Last week in Oklahoma, Ray Phillips fulfilled a promise to his sister Stacy, taking home from the hospital 5-pound Dottie Phillips, born prematurely in September, to become the newest member of his family.  Stacy died last month of brain cancer, just three days after holding her infant daughter for the first and only time. Dottie was able to come into the world only because Stacy, 41, had made the choice to reject chemotherapy for her rapidly spreading cancer that was diagnosed after she learned that she was pregnant.

When life places one of us in a “Sophie’s Choice” dilemma like Stacy’s, no one has standing to question or challenge whether the ultimate choice is “right.” There is no right choice. Stacy was faced with deciding whether to sacrifice the unborn child she had never met, a child whom many in America choose to regard as a neither a life or a being with any individual rights, but rather only as an ephemeral potentiality made of cells, similar to a pay-off at the races or a stock dividend. Even those who take the opposite view, that Dottie was a human life even at the earliest stages of her development in the womb, would never assert that a mother would be wrong to choose life-saving cancer treatments for herself at the risk of the unborn child. In such a case the right to choose is nearly unanimously accepted, and it is the hardest choice of all.
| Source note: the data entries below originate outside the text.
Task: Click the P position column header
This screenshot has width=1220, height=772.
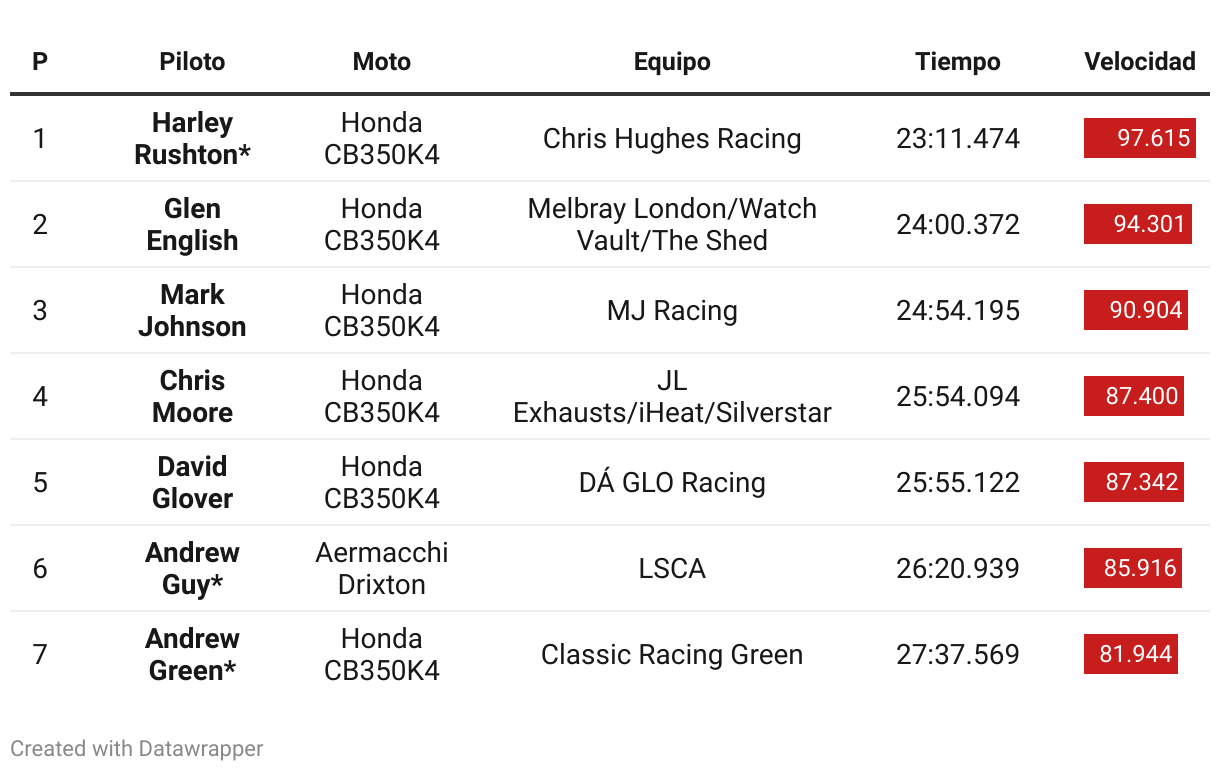Action: [x=40, y=62]
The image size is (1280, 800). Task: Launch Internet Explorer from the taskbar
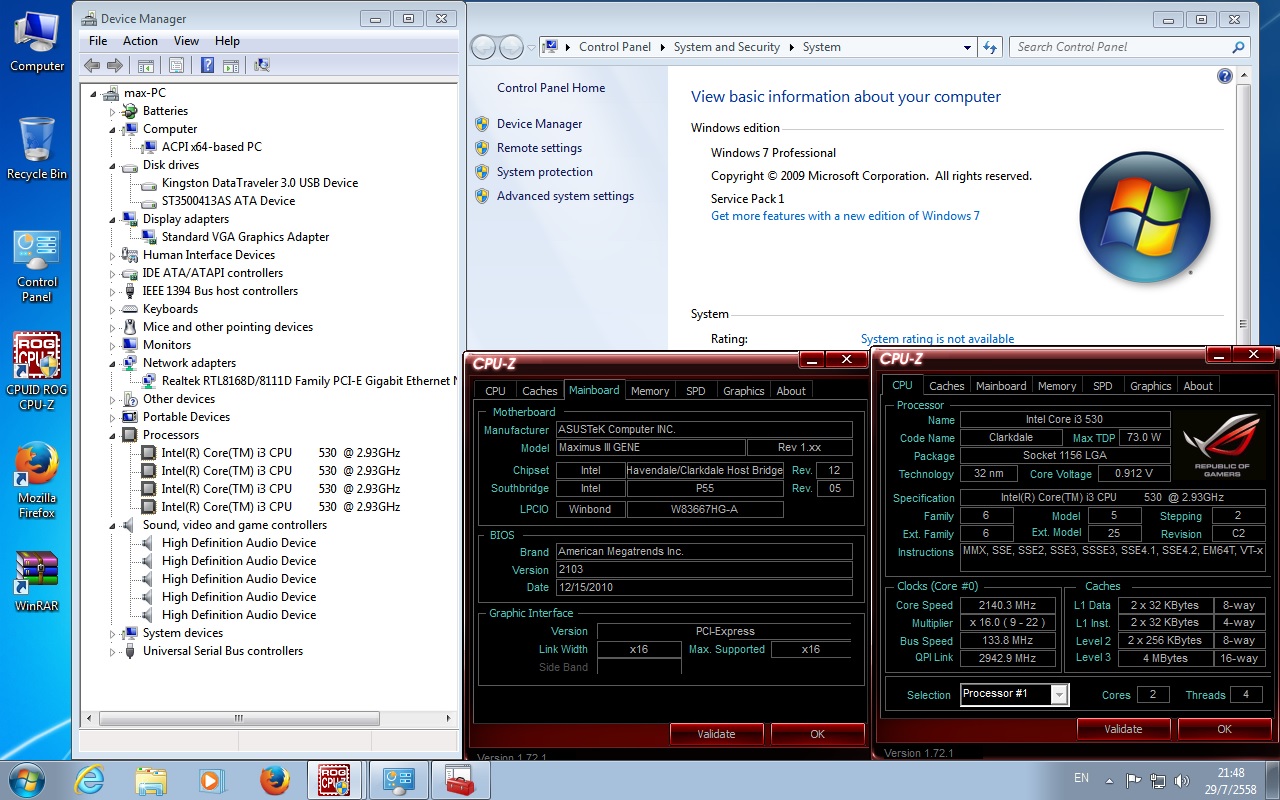[x=89, y=780]
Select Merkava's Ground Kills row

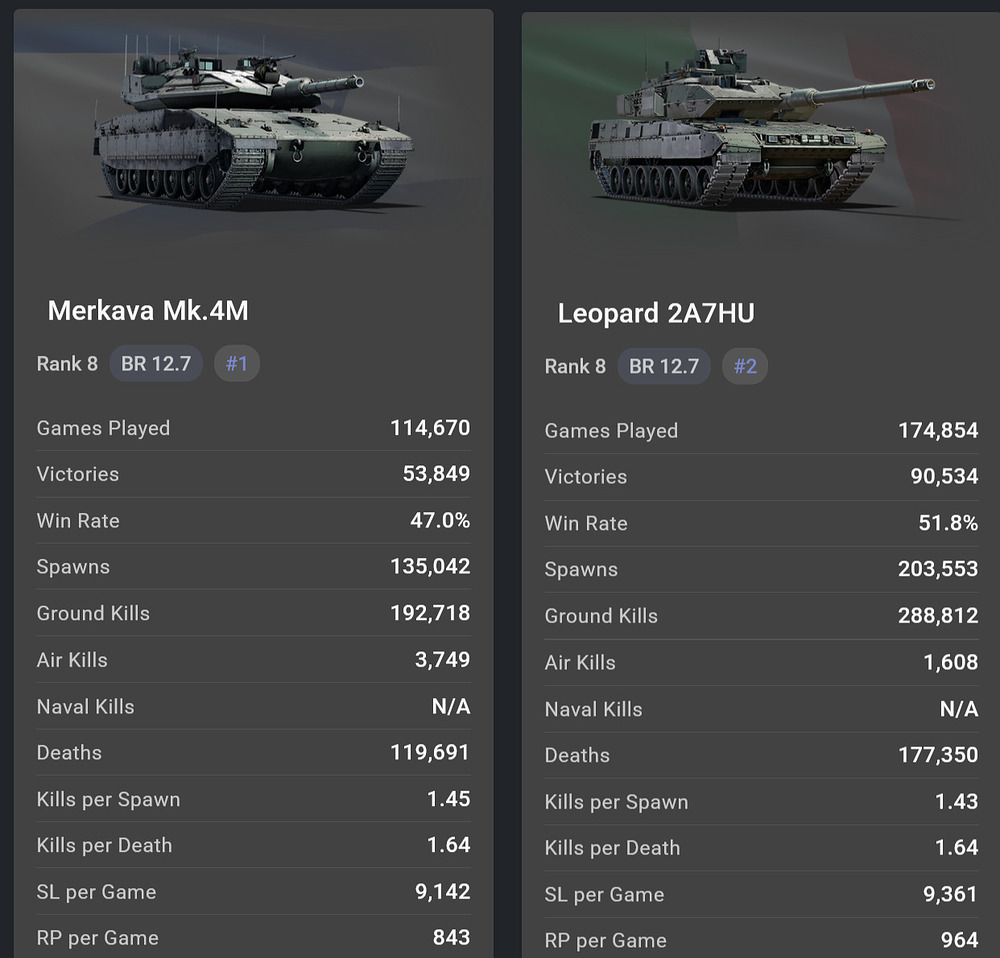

Thus it is not in any way a criticism of women who would choose differently to say that Stacy’s choice was remarkable and inspiring in its courage and selflessness. There are ethicists and psychologists who argue that human beings are incapable of truly altruistic conduct, that at some level even our most noble acts are inspired by self-interest. One of the many reasons Stacy’s act is important is that it presents a daunting challenge to these cynics who would deny the  best of humanity. This mother consciously and rationally chose to give her daughter a life, knowing that she, Stacy, would never be able to enjoy it or be part of it. Indeed, she made this choice in a situation where the life of her daughter was more speculative than usual, because there was a real chance that Stacy’s cancer might kill both mother and daughter, rendering her sacrifice futile.

In the end, Stacy accomplished her goal: she gave a new human being a chance at life and a life too. Her story is testimony to the power of love and the worthiness of sacrifice, and remarkably, support for both sides of the deep chasm in our nation that call themselves “pro choice” and “pro life.” Stacy Crim took the choice that the law assures her, and used it to bestow existence, at the cost of her own. While mourning Stacy’s death, we should also honor that choice by rejoicing in its consequences. Dottie lives.

And that is what mattered to Stacy Crim—mother, human being, hero—most of all.

4 thoughts on “Stacy Crim, Ethics Hero…and the Hardest Choice

  1. Fantastic story, Jack. I heard of it briefly, but didn’t realize the full details of it till now. Stacy Crim never had the chance to be a mother to her child, but she rates, by this one outstanding act of love, as one of the premier mothers of our age.